I got pulled over for speeding last summer. The cop caught me red handed doing 127 in a 100 zone (kph). I was guilty as sin hauling ass down a highway I knew I shouldn't have been hauling ass down. My V1 did nothing for me, just told me I got nailed.
But, I later noticed that the date on the speeding ticket he wrote for me was wrong: he wrote the right day, time, month, but put 2008 instead of 2010. I called the office listed on the back of the ticket and they said it would likely be "squeltched", I think is the term, if I showed up in court. Long story short, a speeding ticket is a legal document and even an officer scribbling on the corner is considered doodling and defacing the document, making it invalid in a court of law. Spelling mistakes, especially in the charge being laid, will definiately kill the ticket.
The law will argue the intent of the ticket remains the same dispite a spelling error, but an easy and fast recourse is that there is no such charge as "Exhibition of exceleration", and if the officer does not know this, why is he able to write a ticket for it? They say "the letter of the law" for a reason. Anyway, I know for a fact that they hammer into cops in training from day one that precision and accuracy are essential in writing citations.
Don't defend the ticket based on circumstance; atleast here in Canada, any mistake such as spelling, dates, marks, or corrections are serious business and can make the whole document invalid. If you were squealing rubber, who cares. I was speeding like hell, if he had caught me a few km's up the road, I might have been doing double the speed limit. Emphasis on might because I would never do such a thing.
It's not the point:
Atleast, it saved me $180 bucks and a couple of demerits anyway. I know the officer gave me a freebie by writing the date wrong intentionally. I know damn well he didn't make a "mistake", he gave me an expensive warning. He knew I'd notice and go to court and squeltch the ticket, but he knew it'd cost me a day off and gas to drive 250km leaving at 6am to do it... Punishment enough. He teaches me a lesson, I keep my clean record, he doesn't need to show up for the court date (which he did not, so regardless I wouldn't have paid the ticket because you win automatically if the officer doesn't show up for court in Alberta for traffic charges, this is because in traffic stops it's your word vs the citing officer's word, if he's not there, the judge can't hear his story and automatically sides with you).

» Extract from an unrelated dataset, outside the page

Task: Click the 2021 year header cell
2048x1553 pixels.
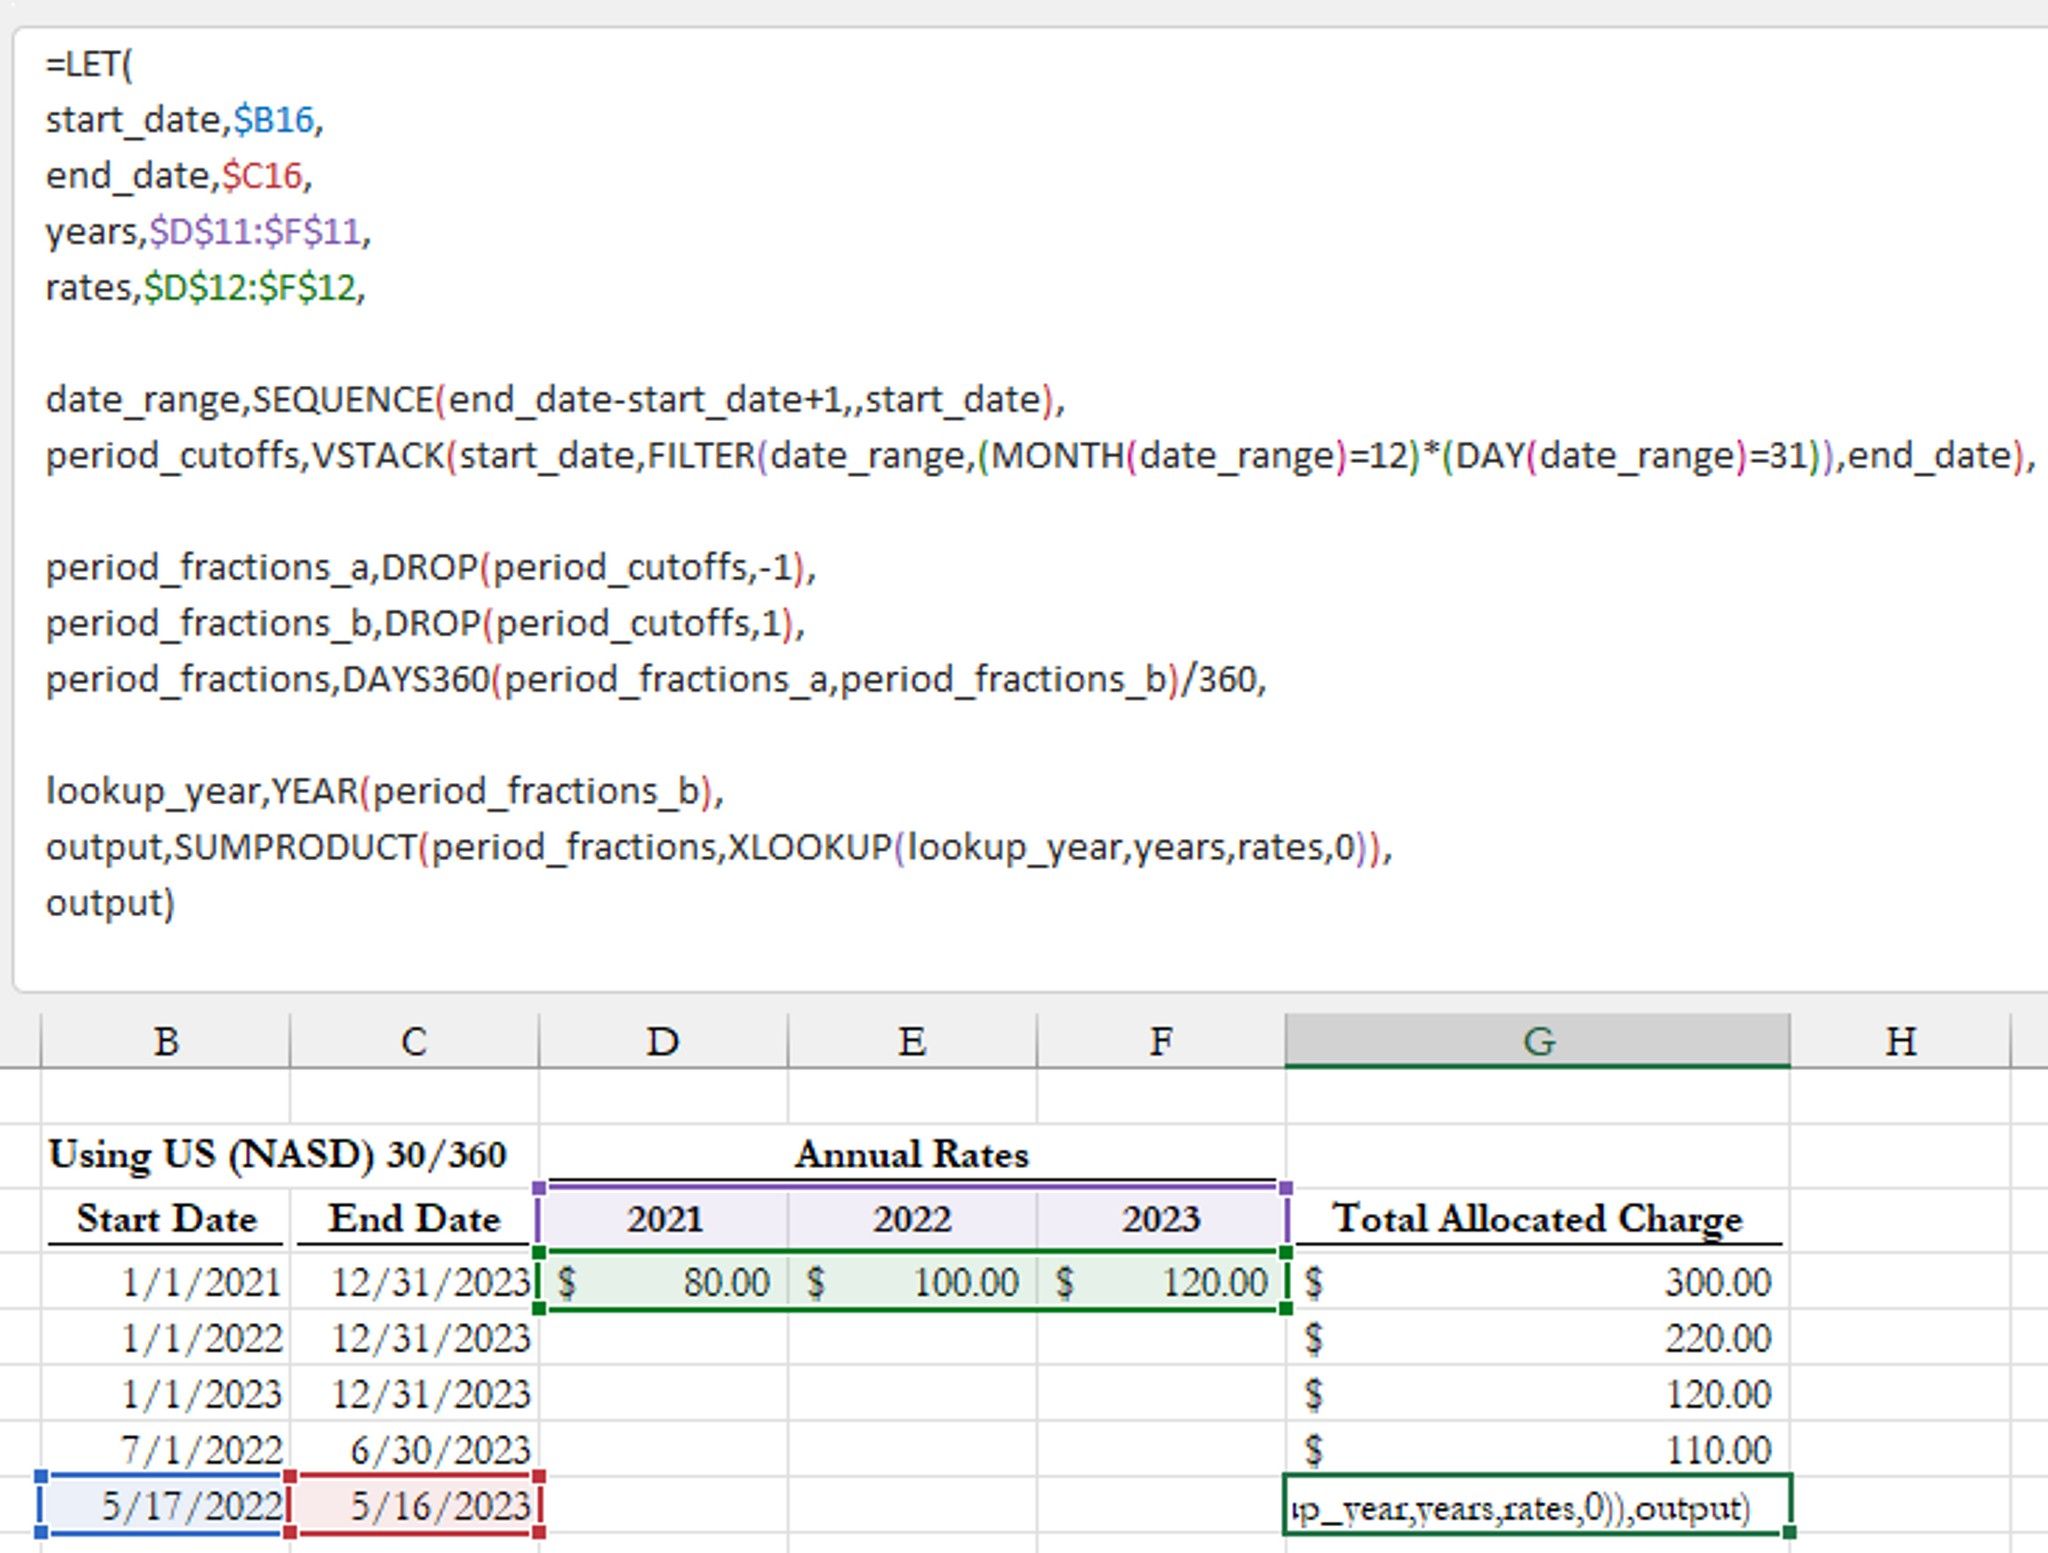Action: [664, 1219]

The kind officer who gave you the "exceleration" ticket may be doing the same. There are some good cops out there but sometimes they help you out in less obvious ways. He has to write you a ticket, it's his job, and he could lose it if he doesn't... but there's no requirement that he has to make the ticket stick.
I would expect the states works the same in spelling on legal documents, and you'll easily win if you haven't already. And if so, I promise that the officer wrote your ticket that way intentionally. So don't throw away the lesson or the intent: it's a cheap warning not to fuck around.
Besides, you don't have a purple car. Who are you, Lance Bass?